Documenting APIs with OpenAPI
Deriving documentation from code and sharing a single source of truth with clients: integrating the OpenAPI specification into your daily development workflow.
When building an API, documentation almost always feels like something to tackle later. Get it working first, write it up after — but that “after” either never comes, or by the time it does, the code has already moved on. As the gap between the API docs and actual behavior widens, client teams lose their single source of truth.
OpenAPI (formerly Swagger) addresses this directly: define the API as a machine-readable contract. Instead of writing documentation after the code, you either derive it from the code or write the contract first and let the code follow. Both are valid approaches; which one you choose depends on team size and how mature the project is.
Why OpenAPI
The real value of OpenAPI goes far beyond a YAML or JSON file. Once the specification is ready, you can generate client code, write test scenarios, and spin up a mock server. The frontend team can start developing against a server that simulates the real behavior before your API is even implemented.
When working with PHP and Laravel, there are a few mature tools for this. Lately I have been reaching for the dedoc/scramble package. It reads your routes, form request classes, and API resource classes to automatically generate the specification.
composer require dedoc/scramble
After installation, live documentation is immediately available at /docs/api — no additional configuration required.

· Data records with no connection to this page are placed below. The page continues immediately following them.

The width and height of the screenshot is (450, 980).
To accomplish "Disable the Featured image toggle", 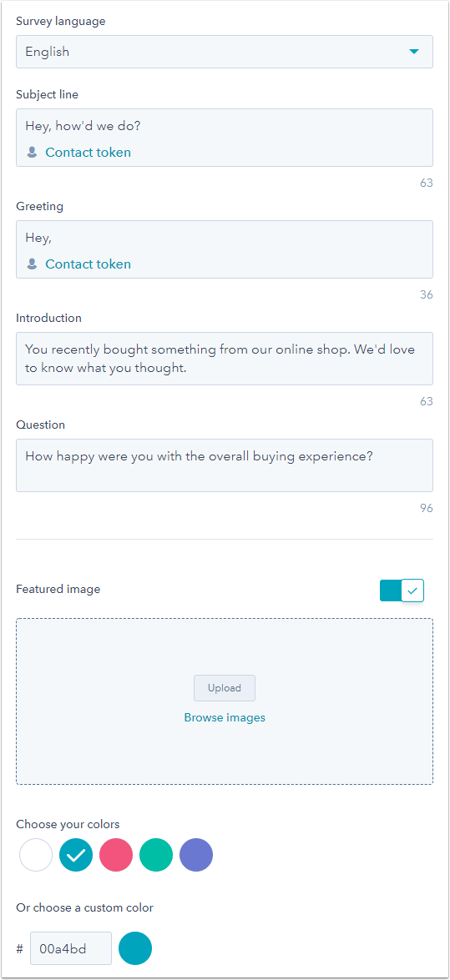I will 402,589.
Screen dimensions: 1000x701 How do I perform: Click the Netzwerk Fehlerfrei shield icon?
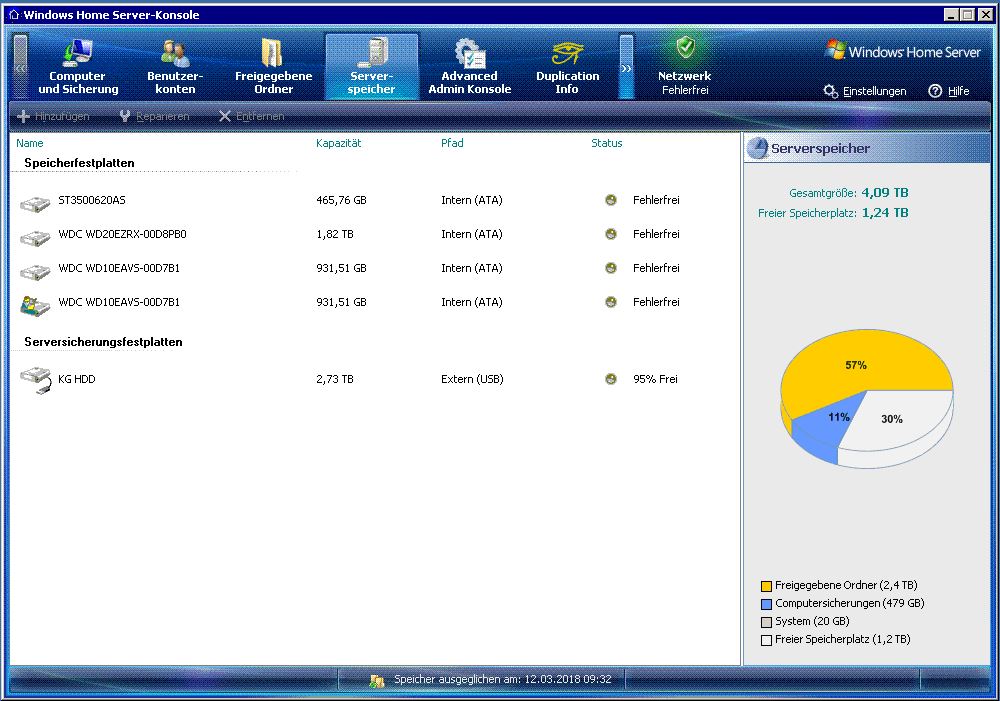coord(685,48)
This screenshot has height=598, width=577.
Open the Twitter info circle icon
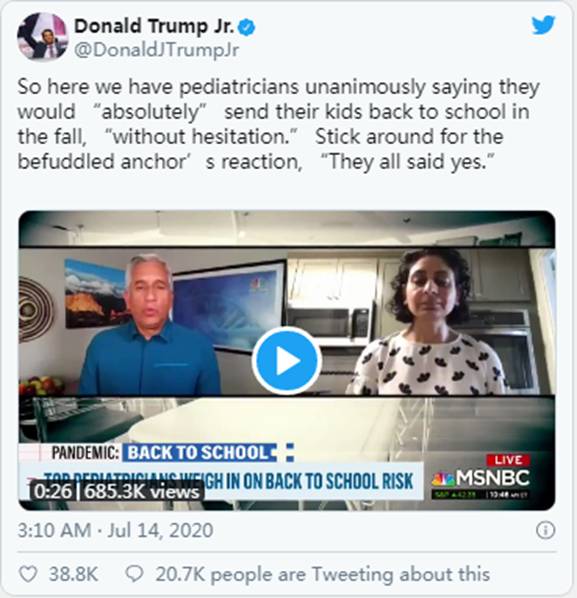tap(545, 530)
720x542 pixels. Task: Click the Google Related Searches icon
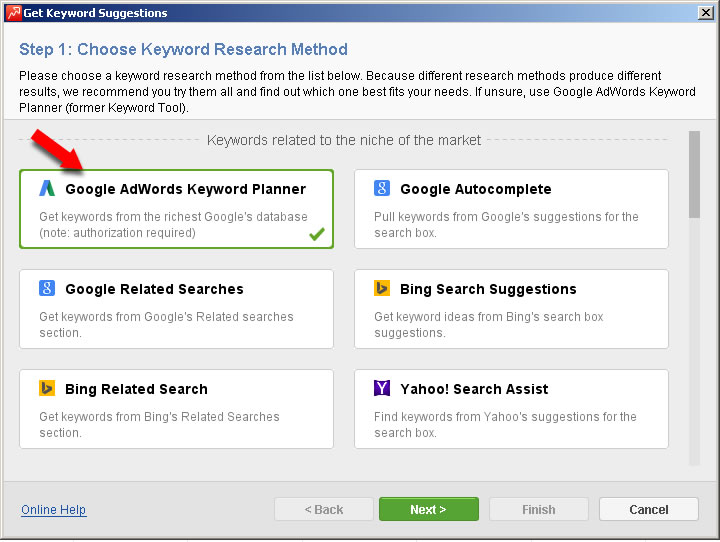[x=47, y=288]
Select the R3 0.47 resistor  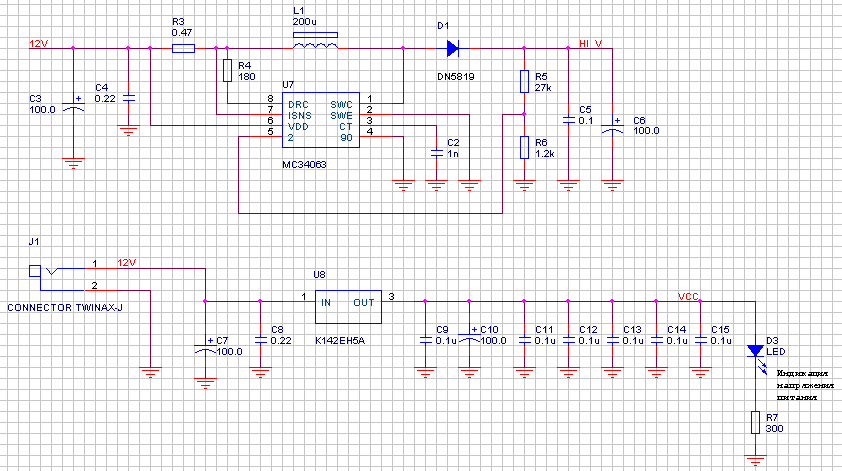(183, 47)
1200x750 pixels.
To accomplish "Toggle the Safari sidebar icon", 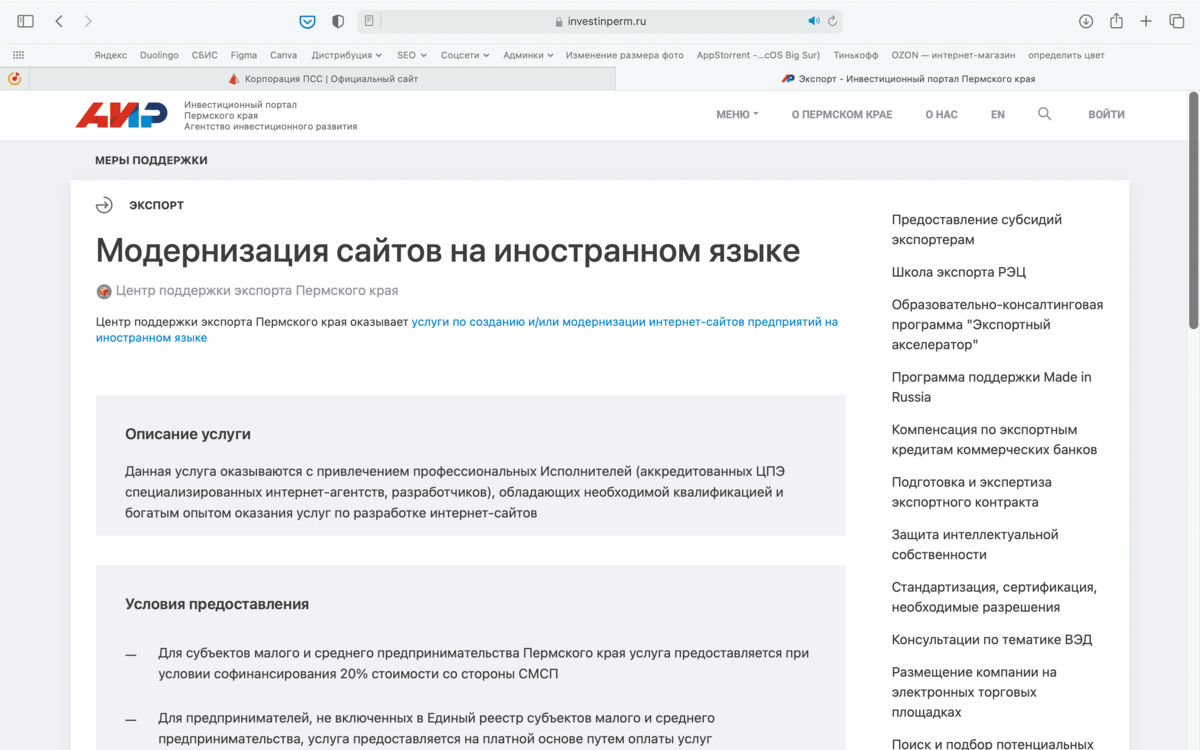I will point(26,21).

Anatomy of a specification
An OpenAPI document is built from three core layers: info (API name and version), paths (endpoints and HTTP methods), and components (reusable schema definitions).
openapi: "3.1.0"
info:
title: "Örnek API"
version: "1.0.0"
paths:
/users/{id}:
get:
summary: "Kullanıcıyı getir"
parameters:
- name: id
in: path
required: true
schema:
type: integer
responses:
"200":
description: "Başarılı"
content:
application/json:
schema:
$ref: "#/components/schemas/User"
components:
schemas:
User:
type: object
properties:
id:
type: integer
name:
type: string
email:
type: string
The $ref mechanism is critical here. Instead of redefining the same schema across multiple endpoints, you create centralized definitions. When a schema changes, you update it in one place.
Code-first vs. contract-first
The code-first approach is fast when you need to document an existing API. If the team is small and everyone works in the same repo, auto-generated documentation is often enough. Tools like Scramble automate most of this.
The contract-first approach shows its value when different teams need to work in parallel. You write the OpenAPI file first, and then both the backend and frontend move forward against that contract. There are no surprises at integration time — both sides can progress independently.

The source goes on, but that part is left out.